**Exercise:**
Please write down the part of the paraneoplastic evaluation text from "Paraneoplastic Evaluation" to "malignancy highly unlikely.", word for word.

(Extracted text)

Paraneoplastic Evaluation
The triad of weight loss, night sweats, and fluctuating fatigue raised concern for malignancy-associated paraneoplastic myelopathy. An extended paraneoplastic antibody panel was performed and was negative for anti-Hu (ANNA-1), anti-Ri (ANNA-2), anti-Yo (PCA-1), CRMP5/CV2, Ma2/Ta, amphiphysin, ANNA-3 (<1:10), PCA-2 (<1:10), and TR antibodies (<1:10). CT chest, abdomen, and pelvis showed no evidence of mass lesions, lymphadenopathy, or organ involvement. Tumour markers, including CEA (1.1 ng/mL) and CA19-9 (9 U/mL), were within normal limits. Collectively, these findings made paraneoplastic myelitis and occult malignancy highly unlikely.

(End Extracted text)
(Data for review)

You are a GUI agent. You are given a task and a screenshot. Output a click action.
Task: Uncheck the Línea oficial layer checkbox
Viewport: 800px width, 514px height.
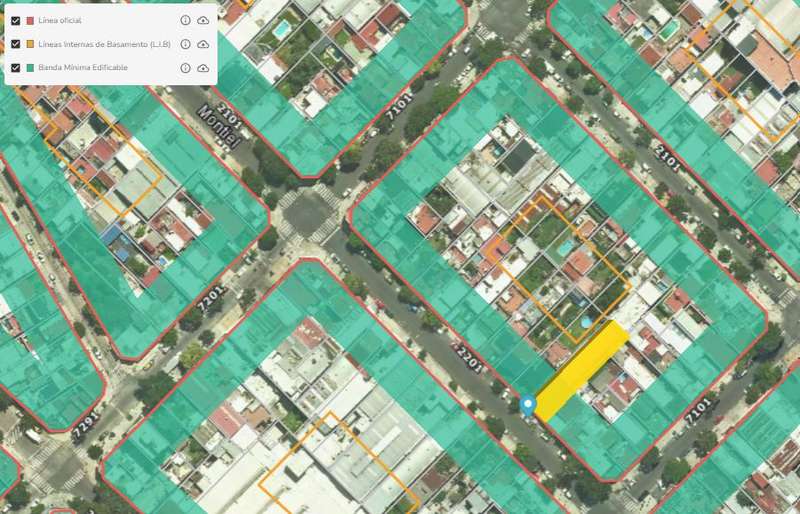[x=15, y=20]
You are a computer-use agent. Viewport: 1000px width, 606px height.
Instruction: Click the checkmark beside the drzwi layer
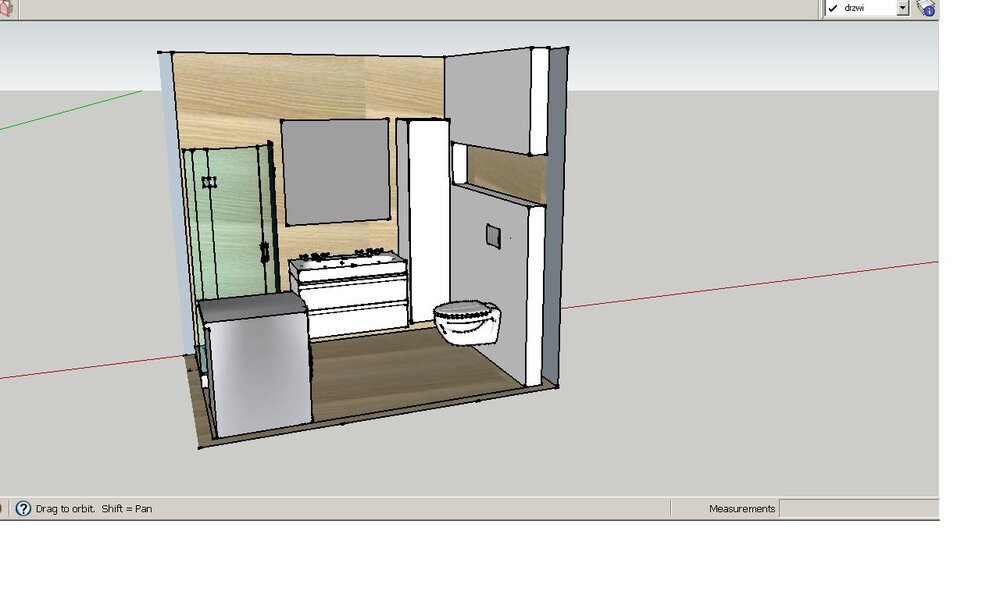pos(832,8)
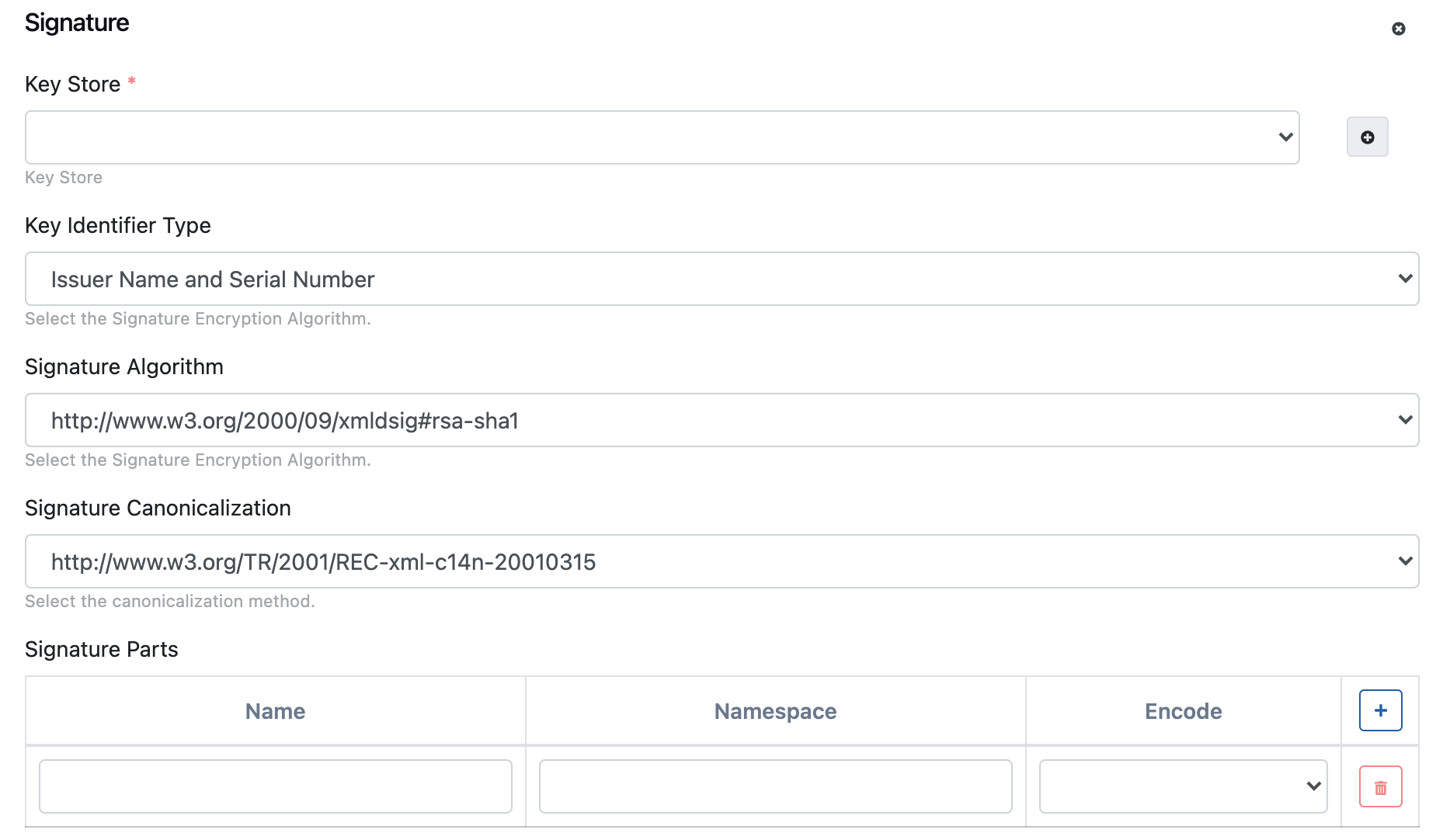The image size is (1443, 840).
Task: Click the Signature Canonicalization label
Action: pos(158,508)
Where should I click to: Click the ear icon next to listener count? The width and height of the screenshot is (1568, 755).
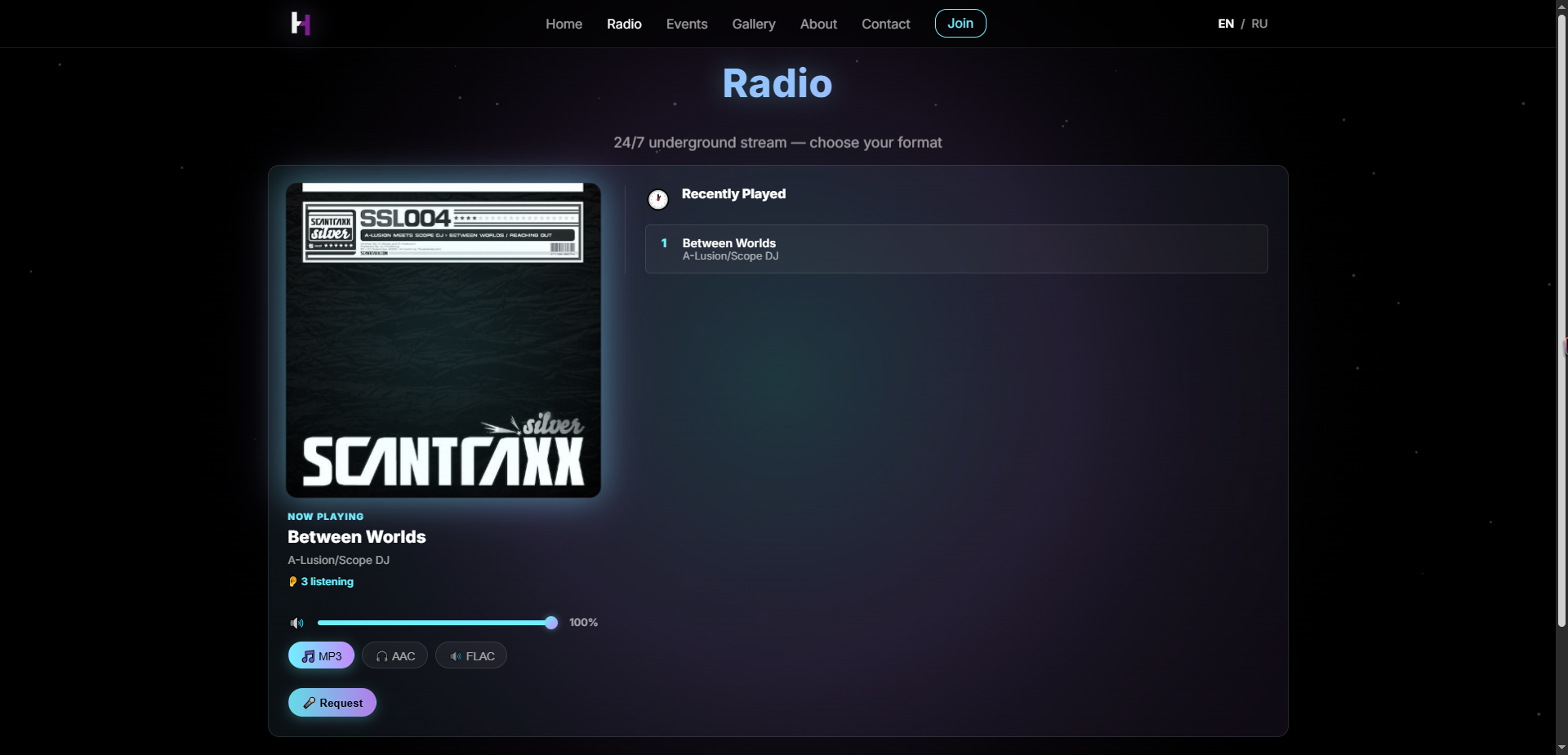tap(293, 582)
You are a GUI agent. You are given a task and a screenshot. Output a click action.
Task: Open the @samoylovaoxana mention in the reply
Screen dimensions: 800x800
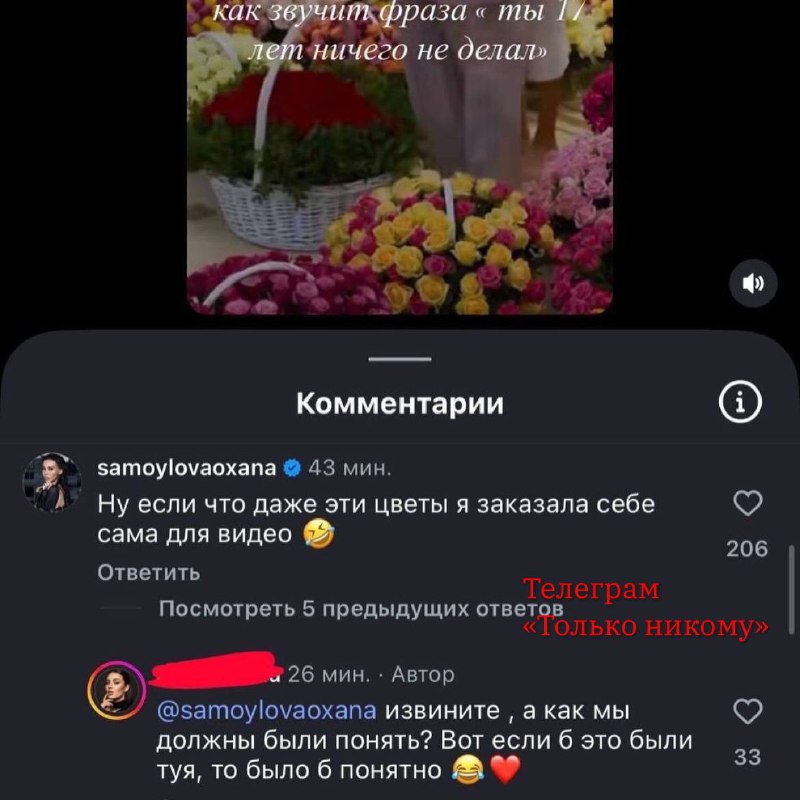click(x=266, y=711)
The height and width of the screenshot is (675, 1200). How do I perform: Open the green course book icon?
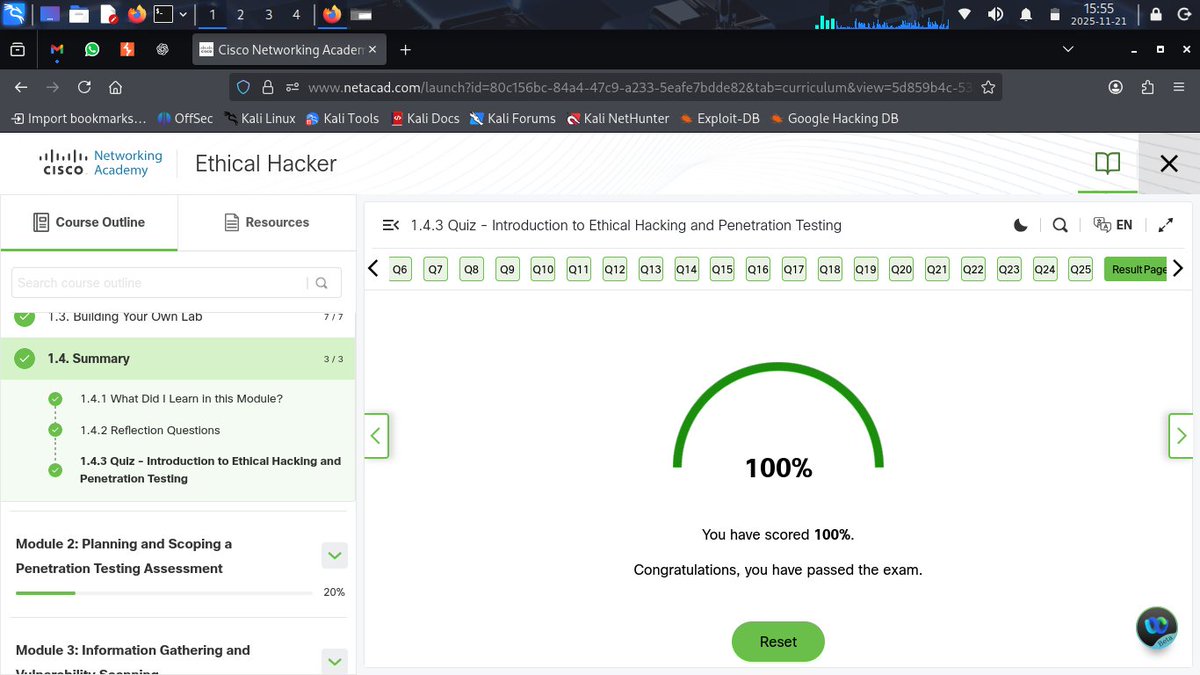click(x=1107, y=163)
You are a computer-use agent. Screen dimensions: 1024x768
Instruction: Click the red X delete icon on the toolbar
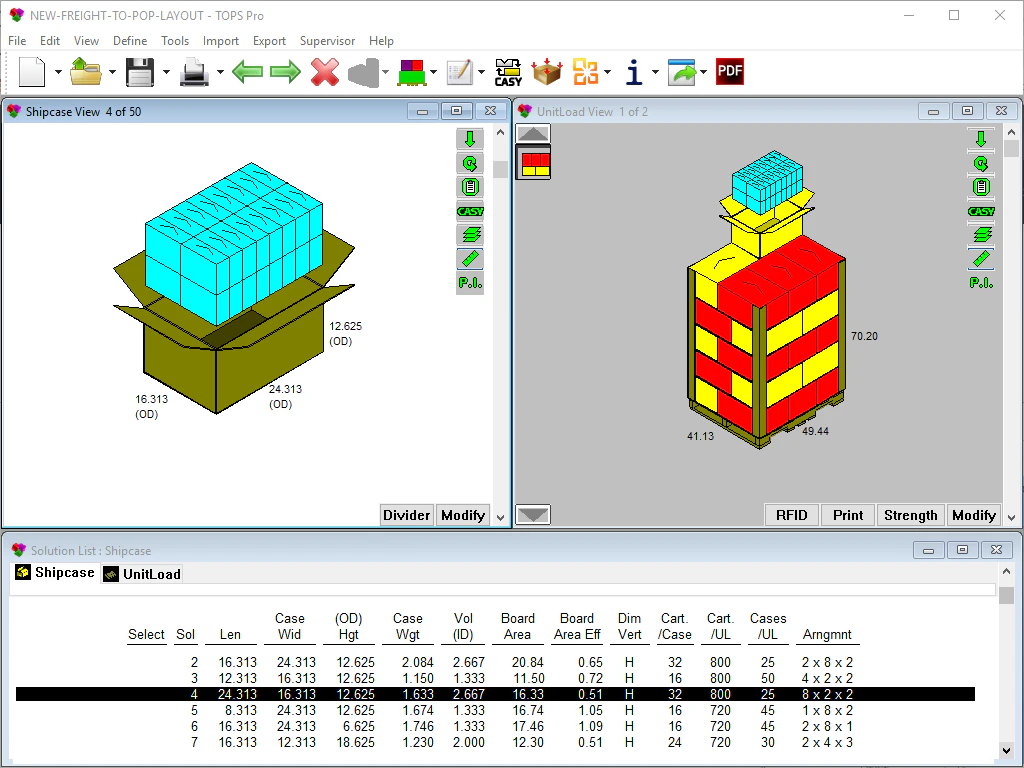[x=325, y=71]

(End Data for review)

**Answer space:**
Paraneoplastic Evaluation
The triad of weight loss, night sweats, and fluctuating fatigue raised concern for malignancy-associated paraneoplastic myelopathy. An extended paraneoplastic antibody panel was performed and was negative for anti-Hu (ANNA-1), anti-Ri (ANNA-2), anti-Yo (PCA-1), CRMP5/CV2, Ma2/Ta, amphiphysin, ANNA-3 (<1:10), PCA-2 (<1:10), and TR antibodies (<1:10). CT chest, abdomen, and pelvis showed no evidence of mass lesions, lymphadenopathy, or organ involvement. Tumour markers, including CEA (1.1 ng/mL) and CA19-9 (9 U/mL), were within normal limits. Collectively, these findings made paraneoplastic myelitis and occult malignancy highly unlikely.